Sieve reads its configuration from a single YAML file. After sieve init, that file lives at ~/.sieve/sieve.yaml. You can override the path with sieve start --config <path> or by setting SIEVE_CONFIG.

The shipping example — with commentary on every option — is sieve.example.yaml. This page documents the same options with more context.

File lookup order

sieve start (and sieve status, etc.) resolves the config in this order:

  1. --config flag on the command line
  2. SIEVE_CONFIG environment variable
  3. ./sieve.yaml in the current working directory
  4. ~/.sieve/sieve.yaml

The first match wins; nothing is merged.

Editing via the CLI

You rarely need to open sieve.yaml in a text editor. The sieve config commands cover the common cases:

sieve config show                                    # current values (non-default highlighted)
sieve config set listen.port 11436                   # coerced + validated before write
sieve config set provider.base_url http://host:PORT
sieve config edit                                    # open in $EDITOR, rolls back invalid YAML
sieve config reset                                   # ship defaults; preserves provider URL + store path

sieve config set whitelists the keys that can be set this way — see the CLI reference for the full list and validation rules.

Reference

Every top-level section below maps to a block in sieve.yaml. Defaults shown are what sieve init writes.

listen

The proxy's HTTP listener.

listen:
  host: 127.0.0.1
  port: 11435
Key Default Notes
host 127.0.0.1 Loopback only by default. Set to 0.0.0.0 to accept from the LAN — do this only if you have another layer enforcing authentication.
port 11435 Deliberately adjacent to Ollama's 11434 to make intent obvious.

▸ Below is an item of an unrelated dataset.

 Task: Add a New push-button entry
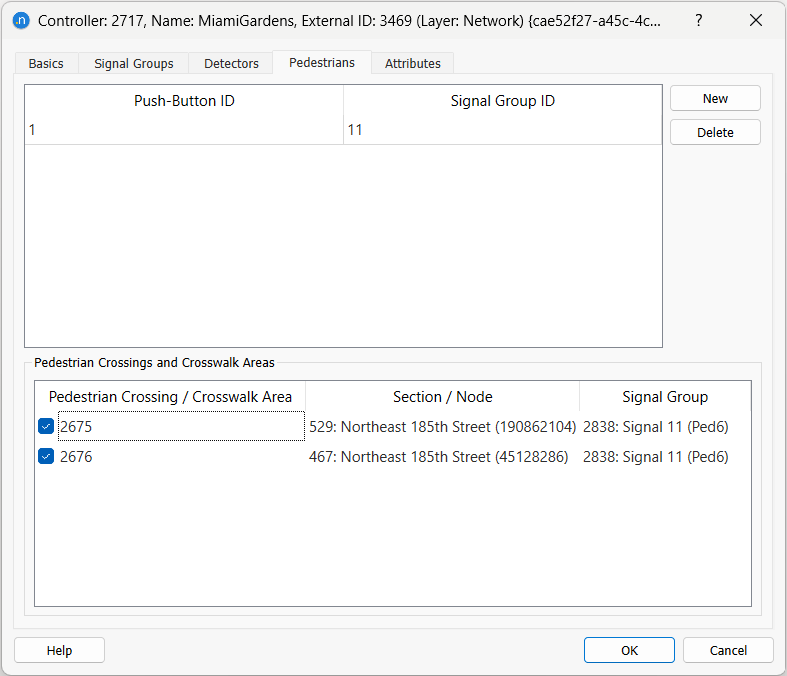pos(715,99)
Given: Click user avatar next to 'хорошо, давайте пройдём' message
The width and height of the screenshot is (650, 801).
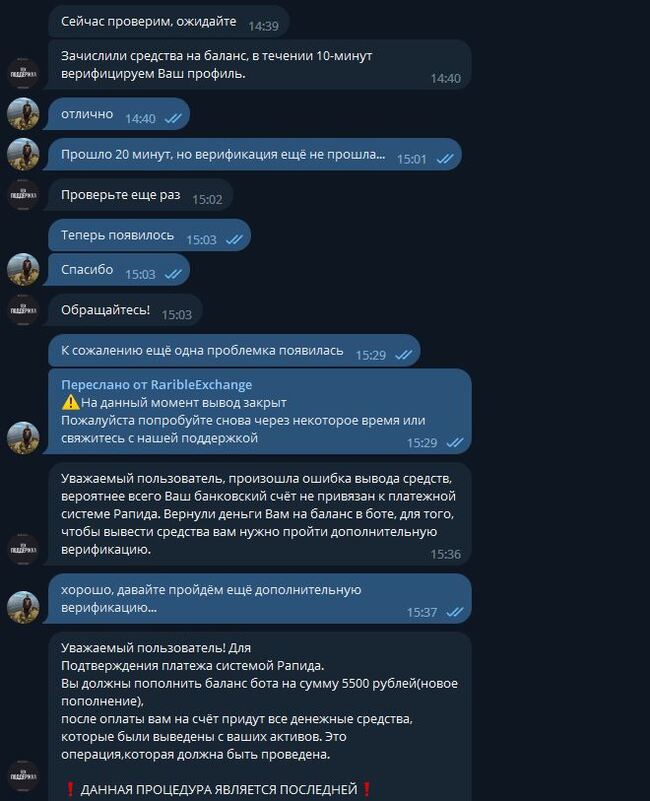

Override either at startup without editing the file: sieve start --host 0.0.0.0 --port 11500.

provider

The upstream LLM endpoint.

provider:
  type: auto
  base_url: http://127.0.0.1:11434
  default_model: qwen3.5:9b
  options:
    think: false
Key Default Notes
type auto Leave as auto — Sieve detects the wire protocol (Ollama vs OpenAI-compatible) from the endpoint's responses.
base_url http://127.0.0.1:11434 Where to forward requests. Any OpenAI-compatible endpoint or Ollama server.
default_model qwen3.5:9b Used when the inbound request does not pin a model, and for internal prompts (classification, writer, etc.) when writer.model is auto.
options.think false Sent to model families that support a "thinking" mode (Qwen, DeepSeek). Leave off for Gemma, Mistral, and other families that do not understand the flag.

embeddings

The embedding backend used for vector retrieval.

embeddings:
  provider: fastembed
Key Default Notes
provider fastembed In-process ONNX Runtime using BAAI/bge-small-en-v1.5 (384-dim, ~50 MB). Auto-downloaded and cached by FastEmbed.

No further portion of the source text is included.